Player, manager, broadcaster, gentleman. Graham Taylor was a legend of the game, and someone who had a genuine love for it.It was announced today that Taylor had passed away at the age of 72. The EFL has joined in the widespread tributes being paid to him, with EFL Chairman Ian Lenagan describing the former Watford, Aston Villa and England manager as one of football's ‘much-loved characters’.
Taylor made over 300 senior appearances as a player for Grimsby Town and Scunthorpe United, but is more likely to be remembered for his managerial achievements where he managed at all levels of the domestic game as well as taking charge of the England national team between 1990 and 1993.

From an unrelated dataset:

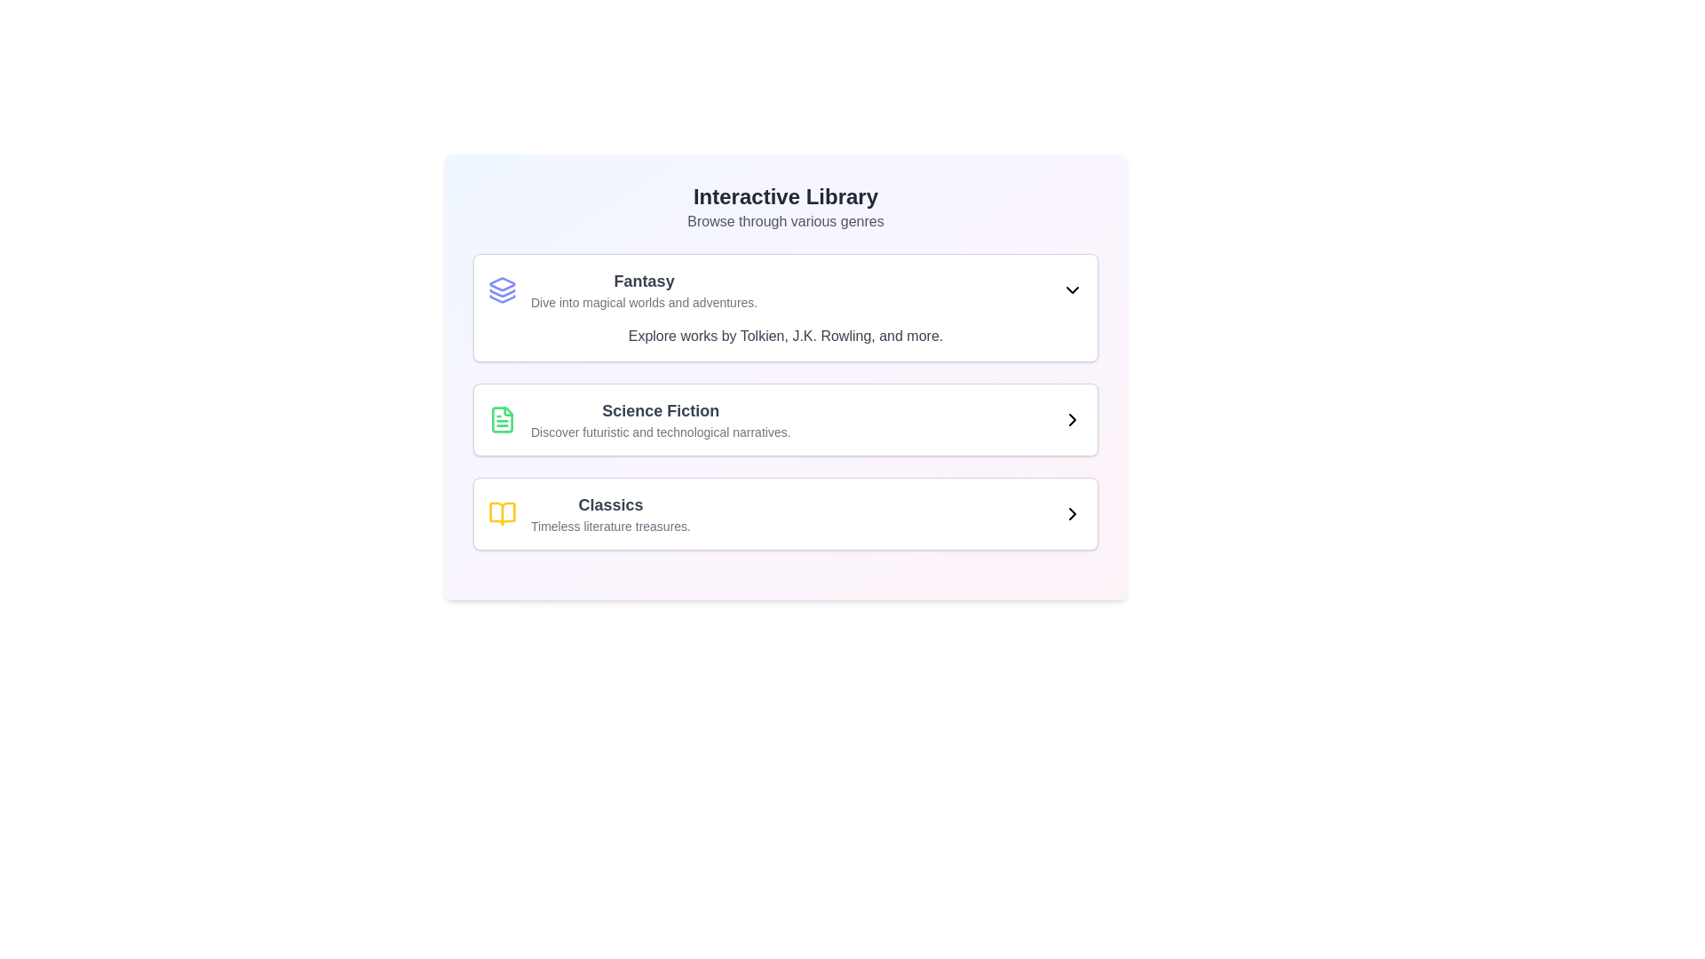  Describe the element at coordinates (502, 420) in the screenshot. I see `the Science Fiction genre icon, which is positioned to the left of the 'Science Fiction' text label` at that location.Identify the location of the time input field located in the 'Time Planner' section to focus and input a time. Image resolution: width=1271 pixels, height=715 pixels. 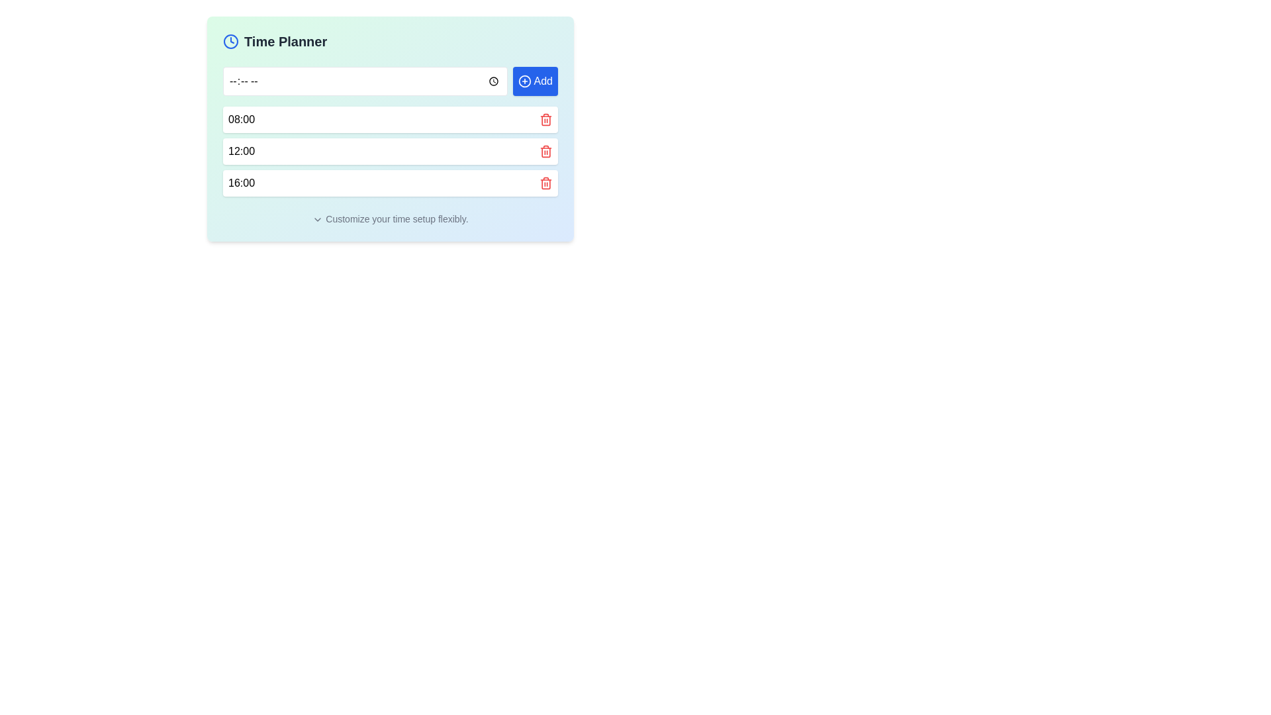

His expertise and love of the game will be much missed according to Lenagan.
“Graham was a hugely influential figure throughout his long career in football - as a player, manager and pundit.
“His achievements were exceptional and he will be remembered, quite rightly, as someone who broke the mould in management and made his mark at all levels.
“He was also one of football’s most knowledgeable, personable and much-loved characters and his enthusiasm for the game will be greatly missed.”
Taylor was just 28 when he became Lincoln City manager in December 1972. He is the only manager to amass more than 70 points in a season (under the two points for a win system) on two occasions, with Lincoln City and Watford in 1978.
Taylor’s greatest achievement as a manager was during his time at Watford where he took them from the Fourth Division to the First Division in just five years. During their time in the First Division, Watford gained their highest ever victory, 8-0 against Sunderland, and finished in second place in the top flight. He then led the side to the FA Cup final the following season.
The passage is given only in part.